* _Exercise brief_: Copy everything in the records, character for character, except images.

* _Data for processing_:
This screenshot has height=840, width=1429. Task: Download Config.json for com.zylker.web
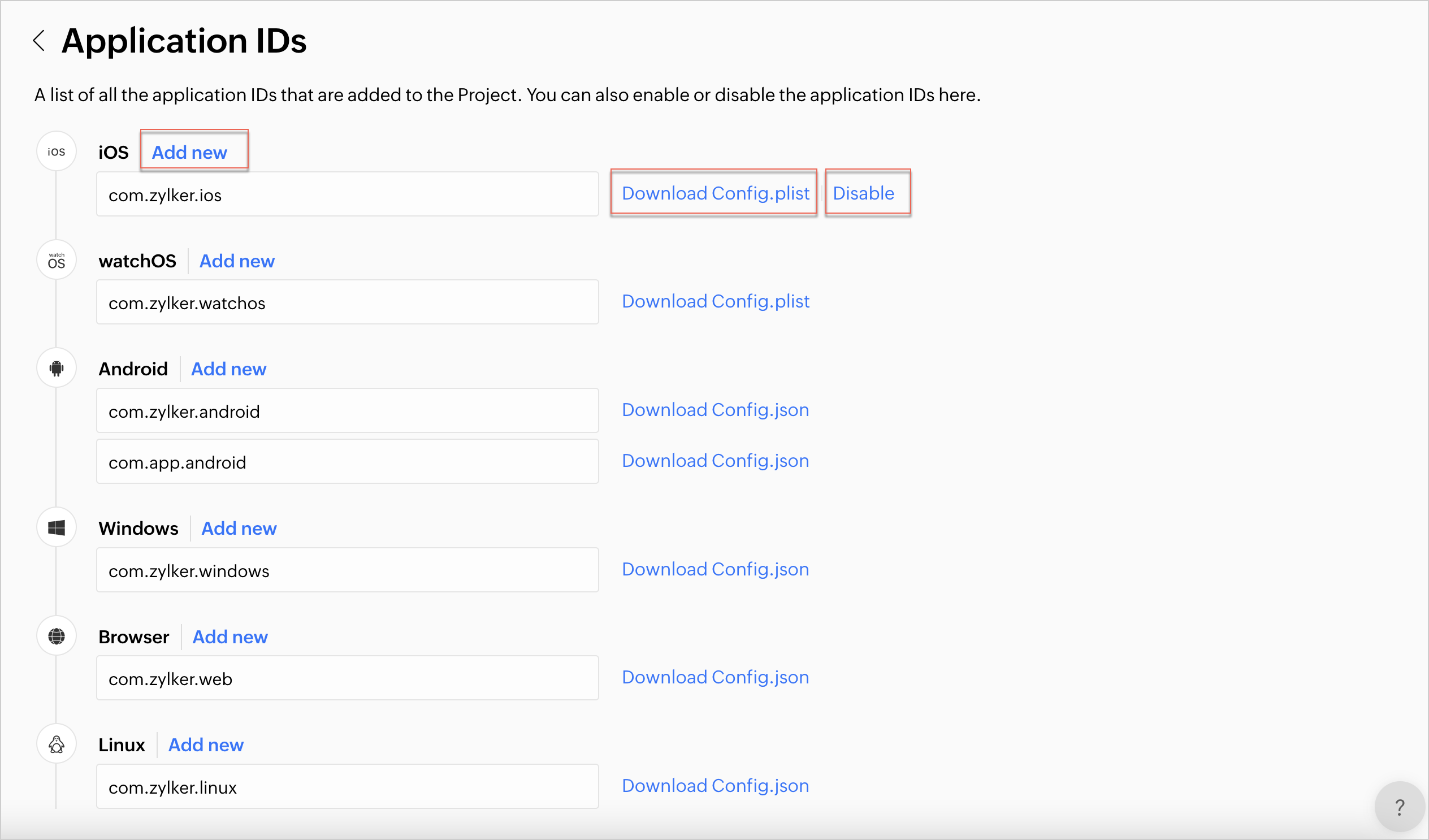tap(715, 677)
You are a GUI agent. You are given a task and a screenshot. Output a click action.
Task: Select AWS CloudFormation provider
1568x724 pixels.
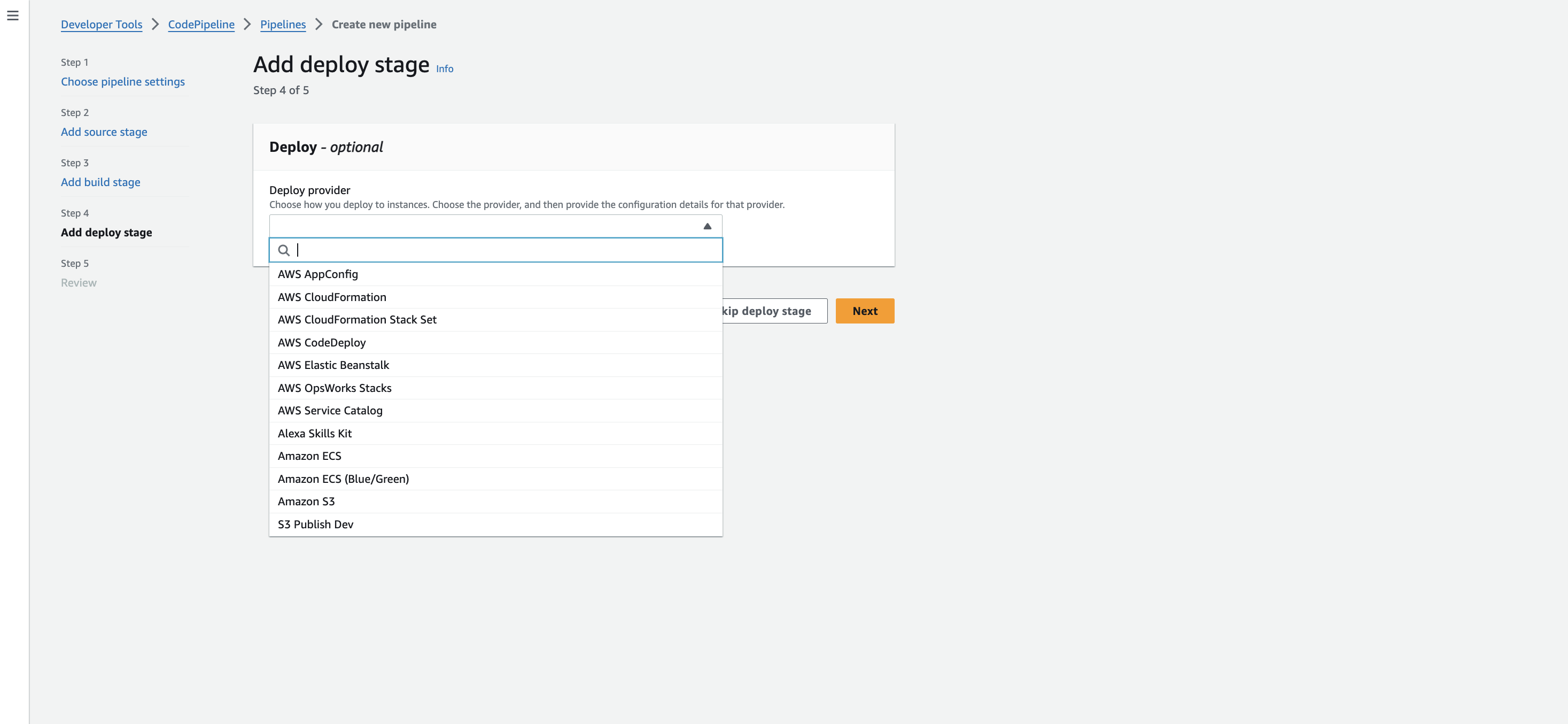332,297
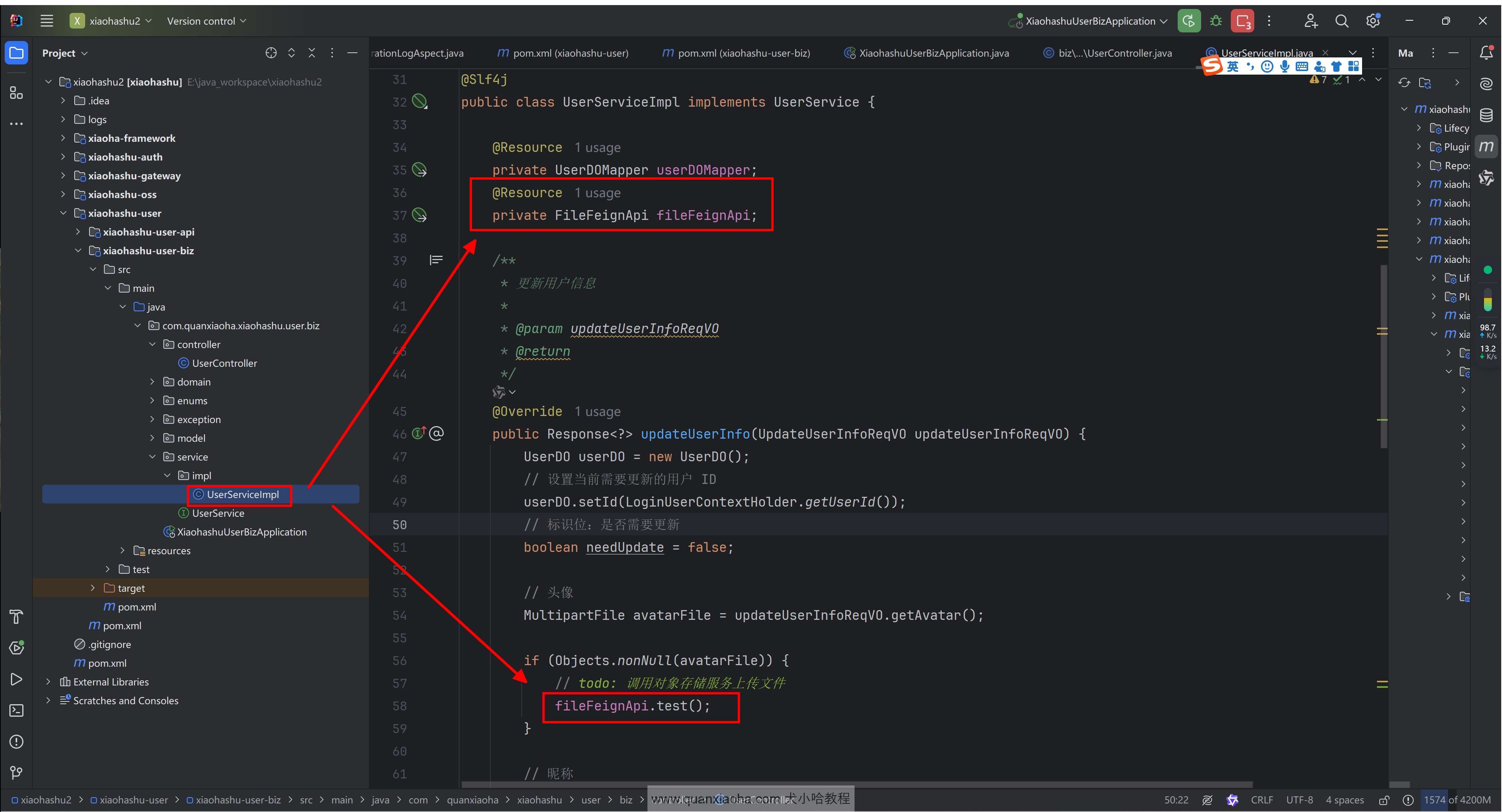Toggle read-only lock in status bar

click(x=1384, y=800)
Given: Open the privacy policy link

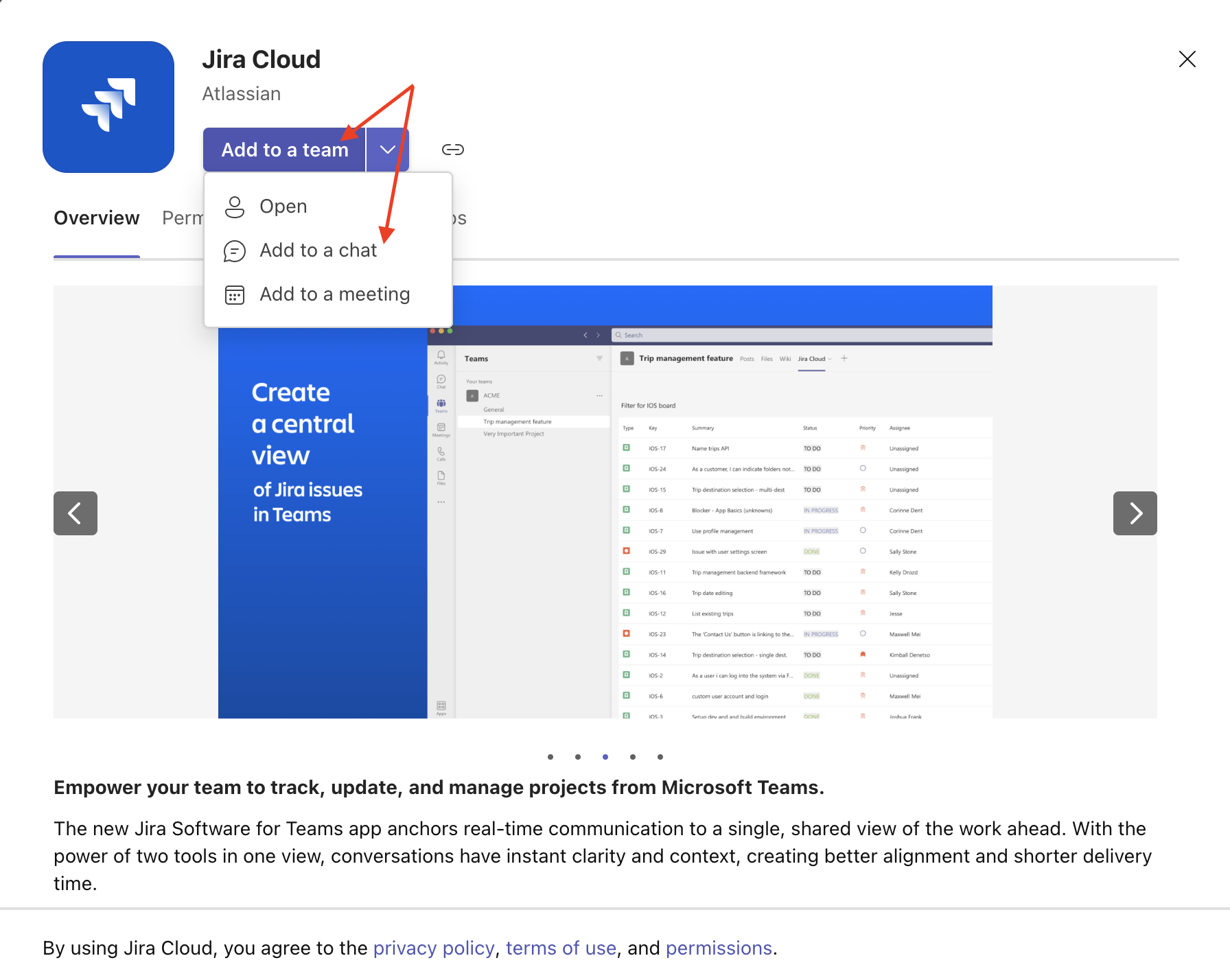Looking at the screenshot, I should click(x=433, y=948).
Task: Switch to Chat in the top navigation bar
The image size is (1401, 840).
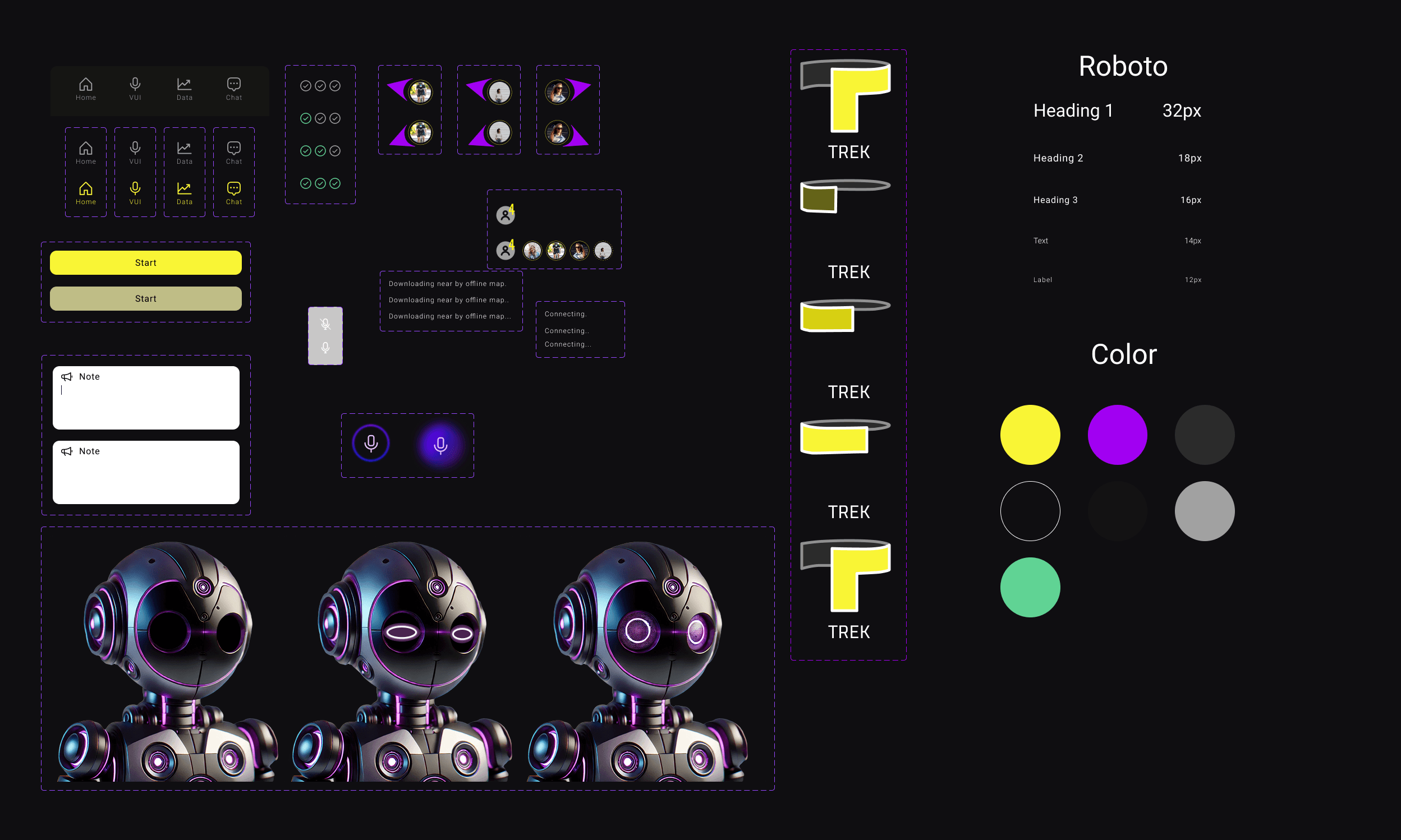Action: (233, 89)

* _Task answer_:
This screenshot has height=840, width=1429. Task: Download Config.json for com.zylker.web
tap(715, 677)
You are a GUI agent. You are given a task and a screenshot. Output a click action.
Task: Select AWS CloudFormation provider
1568x724 pixels.
332,297
Toggle read-only lock in status bar

click(x=1384, y=800)
Given: Open the privacy policy link

Looking at the screenshot, I should click(x=433, y=948).
Task: Switch to Chat in the top navigation bar
The image size is (1401, 840).
Action: (233, 89)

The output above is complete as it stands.